### WHAT IS REQUIRED:
Scan the records below for the line containing "View the 509 curtidas likes list" and the line containing "You are a computer-use agent. The image". Copy both, plus every line between, exactly.

### INPUT MATERIAL:
____________
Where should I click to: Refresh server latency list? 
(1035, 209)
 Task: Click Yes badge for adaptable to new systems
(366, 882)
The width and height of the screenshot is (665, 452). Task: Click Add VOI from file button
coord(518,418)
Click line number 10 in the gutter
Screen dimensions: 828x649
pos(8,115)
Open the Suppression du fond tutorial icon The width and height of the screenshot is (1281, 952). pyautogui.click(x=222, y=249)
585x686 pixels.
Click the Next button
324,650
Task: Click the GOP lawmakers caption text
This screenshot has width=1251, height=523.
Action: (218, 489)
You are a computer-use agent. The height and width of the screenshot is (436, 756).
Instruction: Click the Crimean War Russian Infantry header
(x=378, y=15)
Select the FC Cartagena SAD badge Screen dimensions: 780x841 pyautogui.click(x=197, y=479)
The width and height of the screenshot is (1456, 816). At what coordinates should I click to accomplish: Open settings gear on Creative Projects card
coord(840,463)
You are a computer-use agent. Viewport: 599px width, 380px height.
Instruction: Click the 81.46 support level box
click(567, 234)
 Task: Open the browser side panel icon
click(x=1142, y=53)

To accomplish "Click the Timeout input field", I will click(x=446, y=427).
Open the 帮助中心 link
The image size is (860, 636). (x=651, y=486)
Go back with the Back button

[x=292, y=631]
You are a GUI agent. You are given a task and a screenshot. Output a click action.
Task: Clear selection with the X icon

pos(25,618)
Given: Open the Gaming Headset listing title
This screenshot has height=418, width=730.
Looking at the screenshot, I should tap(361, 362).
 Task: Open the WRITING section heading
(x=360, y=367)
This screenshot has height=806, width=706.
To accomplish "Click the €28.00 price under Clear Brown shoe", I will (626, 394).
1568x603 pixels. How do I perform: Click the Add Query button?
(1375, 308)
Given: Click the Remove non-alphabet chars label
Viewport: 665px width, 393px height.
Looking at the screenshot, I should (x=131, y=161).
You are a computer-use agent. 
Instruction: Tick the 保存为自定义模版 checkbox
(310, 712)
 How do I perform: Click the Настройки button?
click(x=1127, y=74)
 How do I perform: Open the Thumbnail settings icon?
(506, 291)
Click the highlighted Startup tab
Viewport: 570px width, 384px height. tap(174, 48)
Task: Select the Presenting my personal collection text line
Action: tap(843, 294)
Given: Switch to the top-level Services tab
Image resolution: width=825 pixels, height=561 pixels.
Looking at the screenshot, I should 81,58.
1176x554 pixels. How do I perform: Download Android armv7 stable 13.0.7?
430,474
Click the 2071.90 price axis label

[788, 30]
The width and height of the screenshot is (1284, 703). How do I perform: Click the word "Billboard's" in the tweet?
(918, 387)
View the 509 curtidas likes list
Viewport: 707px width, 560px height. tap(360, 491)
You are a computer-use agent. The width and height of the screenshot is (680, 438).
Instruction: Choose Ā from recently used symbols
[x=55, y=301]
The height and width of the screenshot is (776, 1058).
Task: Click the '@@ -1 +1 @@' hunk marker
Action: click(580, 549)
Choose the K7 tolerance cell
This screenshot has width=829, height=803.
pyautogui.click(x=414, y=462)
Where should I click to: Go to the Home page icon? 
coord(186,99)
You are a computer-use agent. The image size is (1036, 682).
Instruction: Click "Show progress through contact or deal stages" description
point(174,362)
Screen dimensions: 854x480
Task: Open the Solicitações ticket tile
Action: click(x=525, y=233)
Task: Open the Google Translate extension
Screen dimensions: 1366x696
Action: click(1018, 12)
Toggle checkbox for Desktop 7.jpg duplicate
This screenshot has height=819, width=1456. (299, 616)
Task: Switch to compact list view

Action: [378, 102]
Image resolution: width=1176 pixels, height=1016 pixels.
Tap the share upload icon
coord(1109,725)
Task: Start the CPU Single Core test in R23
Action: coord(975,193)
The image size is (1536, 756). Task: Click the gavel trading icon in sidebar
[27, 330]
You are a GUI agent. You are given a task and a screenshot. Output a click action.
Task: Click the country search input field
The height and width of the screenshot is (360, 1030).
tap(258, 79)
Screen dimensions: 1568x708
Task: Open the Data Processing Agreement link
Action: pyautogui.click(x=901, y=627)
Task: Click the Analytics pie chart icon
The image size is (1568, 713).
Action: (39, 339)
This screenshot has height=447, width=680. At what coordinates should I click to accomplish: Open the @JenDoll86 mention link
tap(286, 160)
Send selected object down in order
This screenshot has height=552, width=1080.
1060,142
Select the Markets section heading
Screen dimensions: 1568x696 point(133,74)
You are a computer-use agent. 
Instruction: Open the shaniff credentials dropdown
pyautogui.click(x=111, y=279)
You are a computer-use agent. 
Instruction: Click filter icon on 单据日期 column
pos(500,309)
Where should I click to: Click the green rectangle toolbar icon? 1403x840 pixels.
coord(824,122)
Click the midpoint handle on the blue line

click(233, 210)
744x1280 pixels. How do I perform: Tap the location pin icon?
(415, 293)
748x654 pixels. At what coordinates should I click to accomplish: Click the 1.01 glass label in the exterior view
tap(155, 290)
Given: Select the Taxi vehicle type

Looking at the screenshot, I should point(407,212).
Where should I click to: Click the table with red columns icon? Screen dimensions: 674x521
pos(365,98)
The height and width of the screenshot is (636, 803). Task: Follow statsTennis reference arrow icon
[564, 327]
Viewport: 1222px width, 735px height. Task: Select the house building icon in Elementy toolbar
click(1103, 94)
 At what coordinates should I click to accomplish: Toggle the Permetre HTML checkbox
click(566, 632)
____________
### ANSWER TO THE EXERCISE:
View the 509 curtidas likes list
Viewport: 707px width, 560px height. tap(360, 491)
You are a computer-use agent. The width and height of the screenshot is (680, 438).
Instruction: Choose Ā from recently used symbols
[x=55, y=301]
The height and width of the screenshot is (776, 1058).
Task: Click the '@@ -1 +1 @@' hunk marker
Action: click(580, 549)
Choose the K7 tolerance cell
This screenshot has width=829, height=803.
pyautogui.click(x=414, y=462)
Where should I click to: Go to the Home page icon? 
coord(186,99)
You are a computer-use agent. The image size is (1036, 682).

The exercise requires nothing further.